Each line of the material below needs to be returned exactly as written.

• _Records for this task_
★ ★ ★ ★ ★ ★ ★

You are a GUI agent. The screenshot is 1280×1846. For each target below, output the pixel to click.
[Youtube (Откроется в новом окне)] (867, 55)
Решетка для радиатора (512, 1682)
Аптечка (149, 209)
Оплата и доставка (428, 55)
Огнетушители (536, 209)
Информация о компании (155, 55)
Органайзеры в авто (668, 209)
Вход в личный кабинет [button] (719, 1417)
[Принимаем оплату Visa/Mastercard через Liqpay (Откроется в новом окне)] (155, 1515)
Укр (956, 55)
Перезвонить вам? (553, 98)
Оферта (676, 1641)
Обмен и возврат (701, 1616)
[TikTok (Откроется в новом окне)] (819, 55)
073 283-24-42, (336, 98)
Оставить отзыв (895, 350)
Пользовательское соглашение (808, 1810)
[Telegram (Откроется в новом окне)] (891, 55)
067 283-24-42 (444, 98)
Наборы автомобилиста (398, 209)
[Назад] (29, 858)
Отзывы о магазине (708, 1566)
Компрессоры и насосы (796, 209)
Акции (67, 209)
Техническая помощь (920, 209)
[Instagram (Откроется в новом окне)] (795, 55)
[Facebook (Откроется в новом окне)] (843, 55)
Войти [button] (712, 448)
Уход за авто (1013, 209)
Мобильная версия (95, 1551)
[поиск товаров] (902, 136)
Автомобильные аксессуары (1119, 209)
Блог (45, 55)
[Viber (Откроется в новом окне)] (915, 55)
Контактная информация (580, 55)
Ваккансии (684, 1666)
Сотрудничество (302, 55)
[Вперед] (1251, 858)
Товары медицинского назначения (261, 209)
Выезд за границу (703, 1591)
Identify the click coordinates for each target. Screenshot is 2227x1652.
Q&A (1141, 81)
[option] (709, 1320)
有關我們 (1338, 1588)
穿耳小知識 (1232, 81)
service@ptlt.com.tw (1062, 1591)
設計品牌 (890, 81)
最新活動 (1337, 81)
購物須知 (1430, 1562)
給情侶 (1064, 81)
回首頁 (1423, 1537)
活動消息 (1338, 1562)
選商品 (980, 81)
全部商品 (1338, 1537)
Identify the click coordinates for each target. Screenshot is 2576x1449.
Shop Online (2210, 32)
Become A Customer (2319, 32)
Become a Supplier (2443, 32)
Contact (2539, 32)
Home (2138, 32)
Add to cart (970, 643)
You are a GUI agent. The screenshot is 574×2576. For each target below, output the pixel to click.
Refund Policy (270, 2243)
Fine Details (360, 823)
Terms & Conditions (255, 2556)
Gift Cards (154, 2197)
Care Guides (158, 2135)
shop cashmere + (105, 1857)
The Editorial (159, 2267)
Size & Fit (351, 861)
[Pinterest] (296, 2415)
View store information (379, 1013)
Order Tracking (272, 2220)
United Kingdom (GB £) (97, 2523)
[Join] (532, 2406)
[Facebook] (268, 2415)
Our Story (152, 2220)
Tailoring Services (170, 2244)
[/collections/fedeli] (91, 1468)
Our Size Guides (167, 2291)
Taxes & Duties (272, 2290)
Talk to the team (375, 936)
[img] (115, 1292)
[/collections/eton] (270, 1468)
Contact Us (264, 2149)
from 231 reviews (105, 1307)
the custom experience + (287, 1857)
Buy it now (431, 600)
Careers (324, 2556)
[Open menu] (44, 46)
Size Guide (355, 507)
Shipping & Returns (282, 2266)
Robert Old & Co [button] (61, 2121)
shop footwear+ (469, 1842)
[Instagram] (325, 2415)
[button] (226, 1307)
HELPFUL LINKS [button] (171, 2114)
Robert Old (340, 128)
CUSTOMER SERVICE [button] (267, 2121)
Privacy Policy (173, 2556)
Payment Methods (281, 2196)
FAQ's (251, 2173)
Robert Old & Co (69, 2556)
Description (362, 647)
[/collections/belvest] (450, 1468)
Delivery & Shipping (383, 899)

★ ★ ★ ★ ★ ★ ★

• _Task response_
You are a GUI agent. The screenshot is 1280×1846. For each target below, output the pixel to click.
[Youtube (Откроется в новом окне)] (867, 55)
Решетка для радиатора (512, 1682)
Аптечка (149, 209)
Оплата и доставка (428, 55)
Огнетушители (536, 209)
Информация о компании (155, 55)
Органайзеры в авто (668, 209)
Вход в личный кабинет [button] (719, 1417)
[Принимаем оплату Visa/Mastercard через Liqpay (Откроется в новом окне)] (155, 1515)
Укр (956, 55)
Перезвонить вам? (553, 98)
Оферта (676, 1641)
Обмен и возврат (701, 1616)
[TikTok (Откроется в новом окне)] (819, 55)
073 283-24-42, (336, 98)
Оставить отзыв (895, 350)
Пользовательское соглашение (808, 1810)
[Telegram (Откроется в новом окне)] (891, 55)
067 283-24-42 (444, 98)
Наборы автомобилиста (398, 209)
[Назад] (29, 858)
Отзывы о магазине (708, 1566)
Компрессоры и насосы (796, 209)
Акции (67, 209)
Техническая помощь (920, 209)
[Instagram (Откроется в новом окне)] (795, 55)
[Facebook (Откроется в новом окне)] (843, 55)
Войти [button] (712, 448)
Уход за авто (1013, 209)
Мобильная версия (95, 1551)
[поиск товаров] (902, 136)
Автомобильные аксессуары (1119, 209)
Блог (45, 55)
[Viber (Откроется в новом окне)] (915, 55)
Контактная информация (580, 55)
Ваккансии (684, 1666)
Сотрудничество (302, 55)
[Вперед] (1251, 858)
Товары медицинского назначения (261, 209)
Выезд за границу (703, 1591)
Identify the click coordinates for each target. Screenshot is 2227x1652.
Q&A (1141, 81)
[option] (709, 1320)
有關我們 (1338, 1588)
穿耳小知識 (1232, 81)
service@ptlt.com.tw (1062, 1591)
設計品牌 (890, 81)
最新活動 (1337, 81)
購物須知 (1430, 1562)
給情侶 (1064, 81)
回首頁 (1423, 1537)
活動消息 (1338, 1562)
選商品 (980, 81)
全部商品 (1338, 1537)
Identify the click coordinates for each target. Screenshot is 2576x1449.
Shop Online (2210, 32)
Become A Customer (2319, 32)
Become a Supplier (2443, 32)
Contact (2539, 32)
Home (2138, 32)
Add to cart (970, 643)
You are a GUI agent. The screenshot is 574×2576. For each target below, output the pixel to click.
Refund Policy (270, 2243)
Fine Details (360, 823)
Terms & Conditions (255, 2556)
Gift Cards (154, 2197)
Care Guides (158, 2135)
shop cashmere + (105, 1857)
The Editorial (159, 2267)
Size & Fit (351, 861)
[Pinterest] (296, 2415)
View store information (379, 1013)
Order Tracking (272, 2220)
United Kingdom (GB £) (97, 2523)
[Join] (532, 2406)
[Facebook] (268, 2415)
Our Story (152, 2220)
Tailoring Services (170, 2244)
[/collections/fedeli] (91, 1468)
Our Size Guides (167, 2291)
Taxes & Duties (272, 2290)
Talk to the team (375, 936)
[img] (115, 1292)
[/collections/eton] (270, 1468)
Contact Us (264, 2149)
from 231 reviews (105, 1307)
the custom experience + (287, 1857)
Buy it now (431, 600)
Careers (324, 2556)
[Open menu] (44, 46)
Size Guide (355, 507)
Shipping & Returns (282, 2266)
Robert Old & Co [button] (61, 2121)
shop footwear+ (469, 1842)
[Instagram] (325, 2415)
[button] (226, 1307)
HELPFUL LINKS [button] (171, 2114)
Robert Old (340, 128)
CUSTOMER SERVICE [button] (267, 2121)
Privacy Policy (173, 2556)
Payment Methods (281, 2196)
FAQ's (251, 2173)
Robert Old & Co (69, 2556)
Description (362, 647)
[/collections/belvest] (450, 1468)
Delivery & Shipping (383, 899)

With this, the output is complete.